Table 4 Prediction model for nationwide test results

Figure 3 displays the predicted incidence rates of keratitis, conjunctivitis, and DES using both in-sample and out-of-sample data from nationwide model. There is a similarity in the trends of the incidence rate results between the two sets of data. To examine regional variations in the DES model, the data were divided into administrative districts (Table S2). There are seven metropolitan areas and nine provincial areas in Korea. Table 5 presents the regional prediction models for keratitis, conjunctivitis, and DES, which were developed using data from each region. The DES model achieved a high R2 is 0.744 (in-sample test) and 0.760 (out-of-sample test), indicating a good prediction of the disease trend. This is an improved result compared to R2 of previous study [29] which is 0.709 (in-sample test) and 0.722 (out-of-sample test). However, the models for keratitis and conjunctivitis had relatively low coefficient of determination in the regional models compared to the nationwide model.

Fig. 3
figure 3

Incidence rates versus prediction of in-sample and out-of-sample for nationwide: a keratitis, b conjunctivitis, and c dry eye syndrome

Table 5 Test results of prediction models for administrative districts

Figures 4 and 5 display the results of comparing the predicted values for Area 27 (Daegu) and Area 28 (Incheon) with the actual data, respectively.

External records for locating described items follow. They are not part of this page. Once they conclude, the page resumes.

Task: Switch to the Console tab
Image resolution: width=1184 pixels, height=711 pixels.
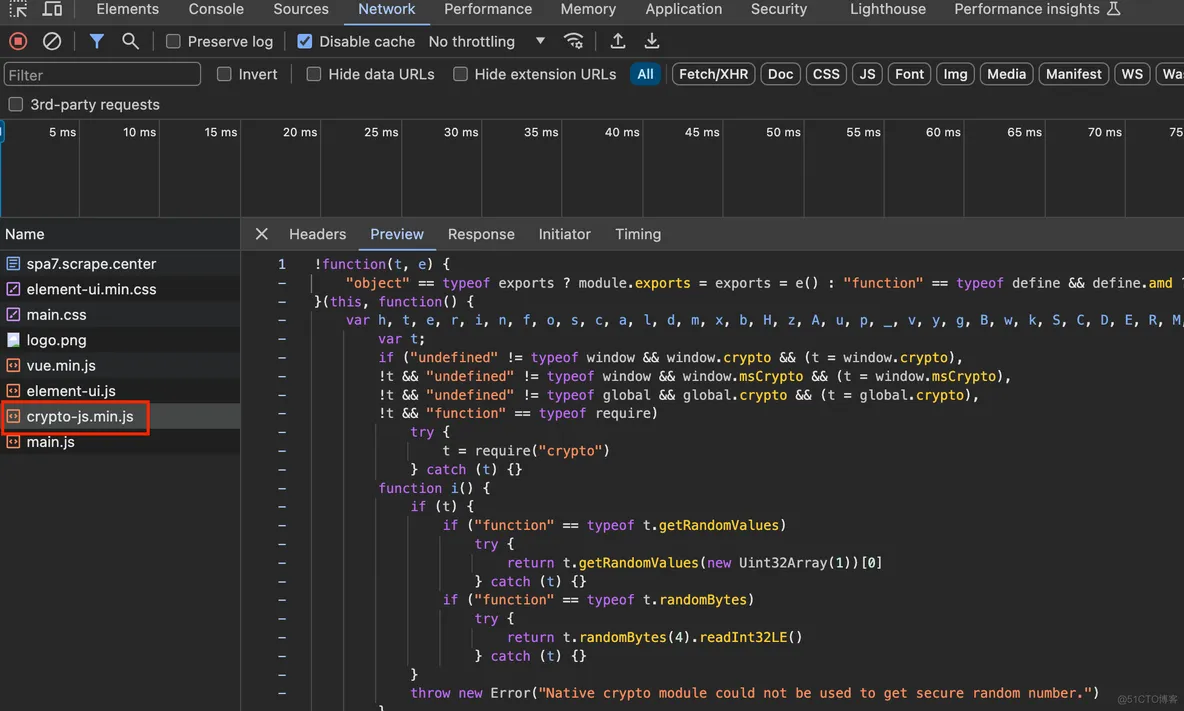Action: point(216,9)
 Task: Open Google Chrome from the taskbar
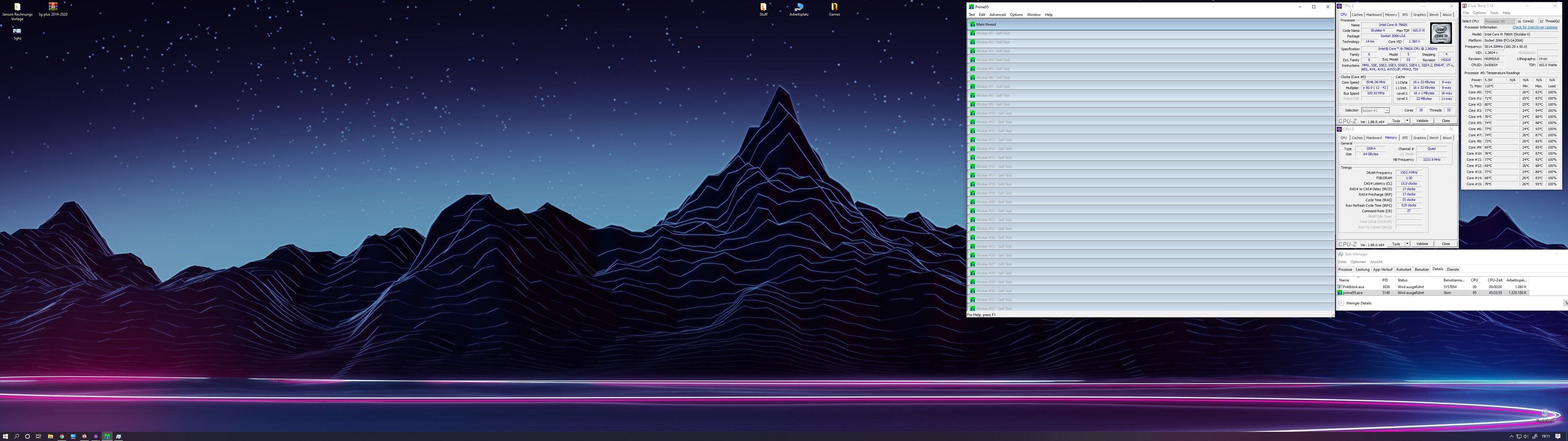click(x=62, y=436)
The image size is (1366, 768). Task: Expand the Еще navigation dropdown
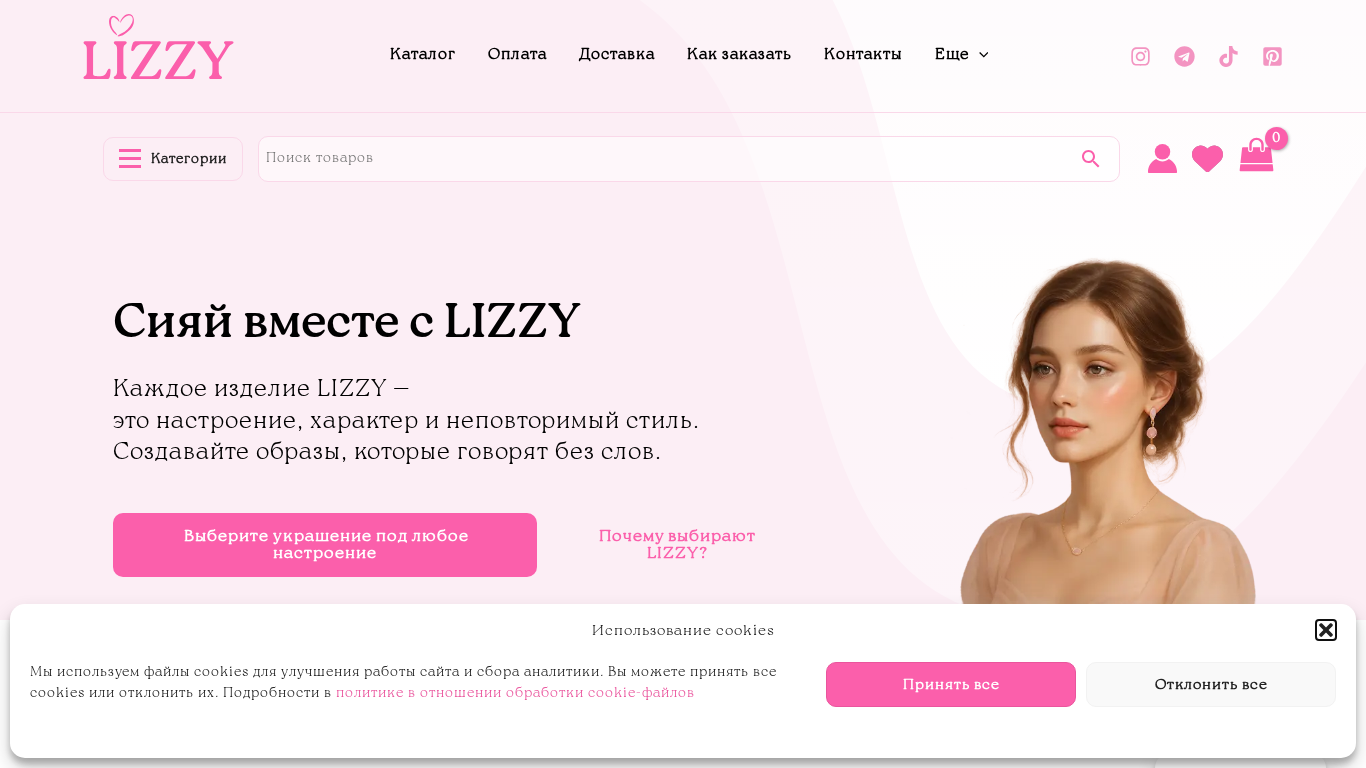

As shown in the graphs, the overall trend is well aligned. However, the prediction model did not fit well in regions such as Chungnam (44) and Jeju (49). By developing a separate prediction model for each district, it is possible to create a model that can achieve a high R2 value, like the prediction model for the entire nation. When using the regional prediction models, the decrease in R2 indicates that there are other factors that contribute to regional differences, in addition to the factors used in these prediction models. For example, it may be the variation in the degree of harmfulness of air pollutants by region or the living environment of people in each region. Therefore, further regional studies are required.

Fig. 4
figure 4

Incidence rates versus prediction of in-sample and out-of-sample for Daegu (27): a keratitis, b conjunctivitis, and c dry eye syndrome

Fig. 5
figure 5

Incidence rates versus prediction of in-sample and out-of sample for Incheon (28): a keratitis, b conjunctivitis, and c dry eye syndrome

Conclusion

In this study, disease patterns for conjunctivitis, keratitis, and DES were analyzed, and a predictive model was developed. First, a correlation analysis was conducted between disease incidence rates, air pollutants, and meteorological factors, which was used as basic data for model development. As the previously developed DES model was a population model that did not differentiate results based on sex, this study developed an optimized model for three diseases and simultaneously divided the population rate variable by sex, i.e., male and female. In addition, since nonlinear functions were considered for air pollution factors and meteorological factors, it showed a significant increase in the accuracy of the model. A nationwide model was developed first, followed by models suitable for each region. In Incheon and Daegu, the models fit very well, but there are also areas (Chungnam and Jeju) where they do not fit. The deviation of the accuracy of the nationwide prediction models and the regional prediction models shows that there are additional regional factors affecting conjunctivitis, keratitis, and DES. Therefore, further research is needed on the deviation study between the nationwide and the administrative districts models, the development of a weekly prediction model, and the creation of a predictive model utilizing artificial intelligence.